Why do compilers not warn about out-of-bounds static array indices? - c

A colleague of mine recently got bitten badly by writing out of bounds to a static array on the stack (he added an element to it without increasing the array size). Shouldn't the compiler catch this kind of error? The following code compiles cleanly with gcc, even with the -Wall -Wextra options, and yet it is clearly erroneous:
int main(void)
{
int a[10];
a[13] = 3; // oops, overwrote the return address
return 0;
}
I'm positive that this is undefined behavior, although I can't find an excerpt from the C99 standard saying so at the moment. But in the simplest case, where the size of an array is known as compile time and the indices are known at compile time, shouldn't the compiler emit a warning at the very least?

GCC does warn about this. But you need to do two things:
Enable optimization. Without at least -O2, GCC is not doing enough analysis to know what a is, and that you ran off the edge.
Change your example so that a[] is actually used, otherwise GCC generates a no-op program and has completely discarded your assignment.
.
$ cat foo.c
int main(void)
{
int a[10];
a[13] = 3; // oops, overwrote the return address
return a[1];
}
$ gcc -Wall -Wextra -O2 -c foo.c
foo.c: In function ‘main’:
foo.c:4: warning: array subscript is above array bounds
BTW: If you returned a[13] in your test program, that wouldn't work either, as GCC optimizes out the array again.

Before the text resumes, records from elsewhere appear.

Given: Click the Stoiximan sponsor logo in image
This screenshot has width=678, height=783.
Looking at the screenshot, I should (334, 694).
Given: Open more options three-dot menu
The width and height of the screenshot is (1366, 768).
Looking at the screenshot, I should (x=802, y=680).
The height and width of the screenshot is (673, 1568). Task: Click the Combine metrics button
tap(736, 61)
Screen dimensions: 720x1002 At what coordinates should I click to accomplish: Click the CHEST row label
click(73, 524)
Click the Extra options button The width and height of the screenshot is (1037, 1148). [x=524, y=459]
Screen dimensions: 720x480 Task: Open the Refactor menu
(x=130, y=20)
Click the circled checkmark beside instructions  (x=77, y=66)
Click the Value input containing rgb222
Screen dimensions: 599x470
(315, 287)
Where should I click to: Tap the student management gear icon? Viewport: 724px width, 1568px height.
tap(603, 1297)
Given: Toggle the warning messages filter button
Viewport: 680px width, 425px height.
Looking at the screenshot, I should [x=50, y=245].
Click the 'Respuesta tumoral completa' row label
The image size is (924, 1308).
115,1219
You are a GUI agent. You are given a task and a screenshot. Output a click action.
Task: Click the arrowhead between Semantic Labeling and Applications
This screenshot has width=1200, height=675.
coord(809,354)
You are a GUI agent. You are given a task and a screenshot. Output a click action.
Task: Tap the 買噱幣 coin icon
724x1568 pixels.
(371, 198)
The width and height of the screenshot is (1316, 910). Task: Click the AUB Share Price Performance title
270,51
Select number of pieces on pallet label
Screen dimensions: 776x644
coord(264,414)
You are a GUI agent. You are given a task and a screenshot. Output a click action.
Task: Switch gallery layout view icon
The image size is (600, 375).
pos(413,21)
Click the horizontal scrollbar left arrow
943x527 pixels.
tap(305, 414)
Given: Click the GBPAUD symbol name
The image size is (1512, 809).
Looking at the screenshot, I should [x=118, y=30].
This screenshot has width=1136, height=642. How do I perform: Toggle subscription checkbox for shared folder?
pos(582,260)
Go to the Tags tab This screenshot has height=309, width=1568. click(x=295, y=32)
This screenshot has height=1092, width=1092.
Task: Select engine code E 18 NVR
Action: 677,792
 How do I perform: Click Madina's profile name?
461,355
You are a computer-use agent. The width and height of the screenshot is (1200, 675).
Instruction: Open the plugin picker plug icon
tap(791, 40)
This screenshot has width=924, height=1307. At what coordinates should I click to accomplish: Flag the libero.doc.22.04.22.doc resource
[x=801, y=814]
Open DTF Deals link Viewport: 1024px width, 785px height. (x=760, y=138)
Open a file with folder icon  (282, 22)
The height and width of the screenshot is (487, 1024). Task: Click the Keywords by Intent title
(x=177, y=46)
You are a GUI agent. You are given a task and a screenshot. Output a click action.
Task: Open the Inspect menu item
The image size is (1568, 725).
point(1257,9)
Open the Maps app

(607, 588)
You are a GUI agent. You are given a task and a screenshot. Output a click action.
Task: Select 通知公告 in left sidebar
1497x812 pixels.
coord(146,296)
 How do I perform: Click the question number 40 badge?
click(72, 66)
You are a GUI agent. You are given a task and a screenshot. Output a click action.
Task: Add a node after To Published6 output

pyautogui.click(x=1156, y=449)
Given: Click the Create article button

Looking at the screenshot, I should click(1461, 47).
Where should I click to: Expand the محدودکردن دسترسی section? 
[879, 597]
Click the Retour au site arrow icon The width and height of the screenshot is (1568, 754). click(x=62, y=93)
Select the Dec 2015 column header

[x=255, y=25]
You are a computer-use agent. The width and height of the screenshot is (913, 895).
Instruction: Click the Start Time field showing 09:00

Have you tried -fmudflap with GCC? These are runtime checks but are useful, as most often you have got to do with runtime calculated indices anyway. Instead of silently continue to work, it will notify you about those bugs.
-fmudflap -fmudflapth -fmudflapir
For front-ends that support it (C and C++), instrument all risky
pointer/array dereferencing
operations, some standard
library string/heap functions, and some other associated
constructs with range/validity tests.
Modules so instrumented
should be immune to buffer overflows, invalid heap use, and some
other classes of C/C++ programming
errors. The instrumen‐
tation relies on a separate runtime library (libmudflap), which
will be linked into a program if
-fmudflap is given at link
time. Run-time behavior of the instrumented program is controlled
by the MUDFLAP_OPTIONS environment
variable. See "env
MUDFLAP_OPTIONS=-help a.out" for its options.
Use -fmudflapth instead of -fmudflap to compile and to link if your program is multi-threaded. Use
-fmudflapir, in addition
to -fmudflap or -fmudflapth, if instrumentation should ignore pointer reads. This produces
less instrumentation (and there‐
fore faster execution) and still provides some protection against
outright memory corrupting writes, but
allows erroneously
read data to propagate within a program.
Here is what mudflap gives me for your example:
[js#HOST2 cpp]$ gcc -fstack-protector-all -fmudflap -lmudflap mudf.c
[js#HOST2 cpp]$ ./a.out
*******
mudflap violation 1 (check/write): time=1229801723.191441 ptr=0xbfdd9c04 size=56
pc=0xb7fb126d location=`mudf.c:4:3 (main)'
/usr/lib/libmudflap.so.0(__mf_check+0x3d) [0xb7fb126d]
./a.out(main+0xb9) [0x804887d]
/usr/lib/libmudflap.so.0(__wrap_main+0x4f) [0xb7fb0a5f]
Nearby object 1: checked region begins 0B into and ends 16B after
mudflap object 0x8509cd8: name=`mudf.c:3:7 (main) a'
bounds=[0xbfdd9c04,0xbfdd9c2b] size=40 area=stack check=0r/3w liveness=3
alloc time=1229801723.191433 pc=0xb7fb09fd
number of nearby objects: 1
[js#HOST2 cpp]$
It has a bunch of options. For example it can fork off a gdb process upon violations, can show you where your program leaked (using -print-leaks) or detect uninitialized variable reads. Use MUDFLAP_OPTIONS=-help ./a.out to get a list of options. Since mudflap only outputs addresses and not filenames and lines of the source, i wrote a little gawk script:
/^ / {
file = gensub(/([^(]*).*/, "\\1", 1);
addr = gensub(/.*\[([x[:xdigit:]]*)\]$/, "\\1", 1);
if(file && addr) {
cmd = "addr2line -e " file " " addr
cmd | getline laddr
print $0 " (" laddr ")"
close (cmd)
next;
}
}
1 # print all other lines
Pipe the output of mudflap into it, and it will display the sourcefile and line of each backtrace entry.
Also -fstack-protector[-all] :
-fstack-protector
Emit extra code to check for buffer overflows, such as stack smashing attacks. This is done by adding a guard variable to functions with vulnerable objects. This includes functions that call alloca, and functions with buffers larger than 8 bytes. The guards are initialized when a function is entered and then checked when the function exits. If a guard check fails, an error message is printed and the program exits.
-fstack-protector-all
Like -fstack-protector except that all functions are protected.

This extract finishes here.